Устриц нам заменяли раки. В рыбном ряду на Привозе ведро раков — хотите черных лиманских? Таки они ваши! — трешка всего. Не говоря уже за мелкие черноморские креветки, они же “рачки”, и за сухой “бичок”, что шел по пятьдесят копеек снизка.
Дорога на Привоз по нашей Красноармейской, то есть Преображенской. Ближе к рынку, по левую руку — в ряд мебельные комиссионные. Тяжелая мебель со слоновьими ногами выставлена на улицу. Грузчики и возчики, потомки балагул, королей извоза, огромные евреи с кирпичными рожами и ручищами, закусывают с вином тут же, развернув газеты с черными, жирными пятнами масла.
На Привоз идем с тестем, который терпит меня только ради любимой дочки. На ходу стопроцентно русский Коншин, которого в Одессе знали все, перебрасывается с возчиками и грузчиками какими-то насмешками на идиш, я в нем не понимаю ни слова. Кроме общеупотребительных “зай гезунд”, “лехаим” и “тохес”.
И конечно же, я искал среди возчиков Мендела Крика.
Бабель. Волшебство его прозы! Мне не нужно было ждать его реабилитации до 54-го года, чтобы насладиться ей. Я уже с детства, с первых полузапретных книг существовал в его Одессе и воевал вместе с его “конармией”.
Его лицо. Сильный еврейский тип с мощной, выразительной некрасотой, которая, как у него или Михоэлса, привлекает едва ли не сильнее, чем ангельские черты.
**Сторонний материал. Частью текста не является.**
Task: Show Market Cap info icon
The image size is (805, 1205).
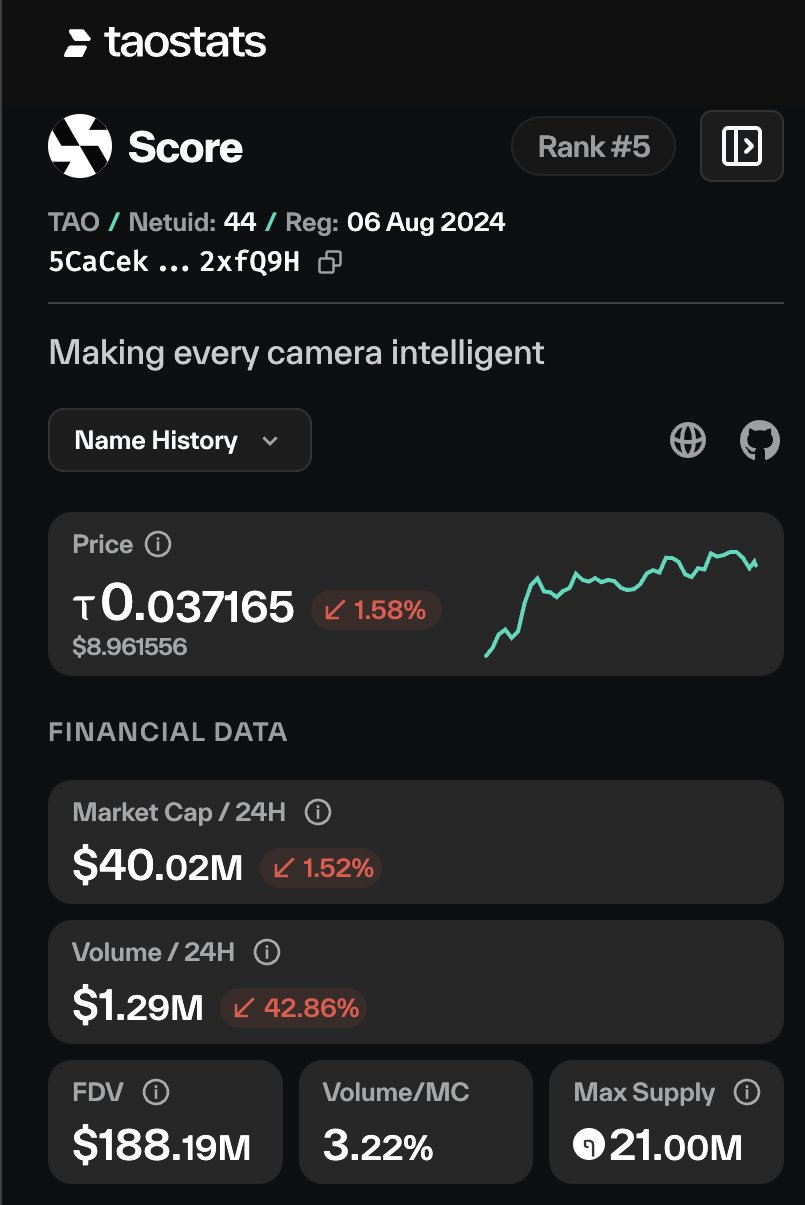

Много позже я догадался, что “Закат” — это пьеса не столько о том, как человек хотел преодолеть старость, а о том, как еврей хотел стать русским и не смог. Потому что это невозможно, “жидовский суп” в жилах — это, оказывается, слишком сильно.
В 1989 году молодой и очень способный, как я понял по двум его короткометражкам, Саша Зельдович, с которым меня свели на “Мосфильме”, предложил мне экранизировать “Закат” для его полнометражного дебюта.
Я-то с вгиковских времен мечтал о “Конармии”.
Мне почему-то кажется, что Бабель подписал себе смертный приговор не тогда, когда вольно жил в Париже, не когда дружил с Мальро и наставлял рога наркому Ежову. А когда писал “Конармию”. Мало кто за невероятными ее строками почувствовал тогда страшную печаль, трагизм и обреченность.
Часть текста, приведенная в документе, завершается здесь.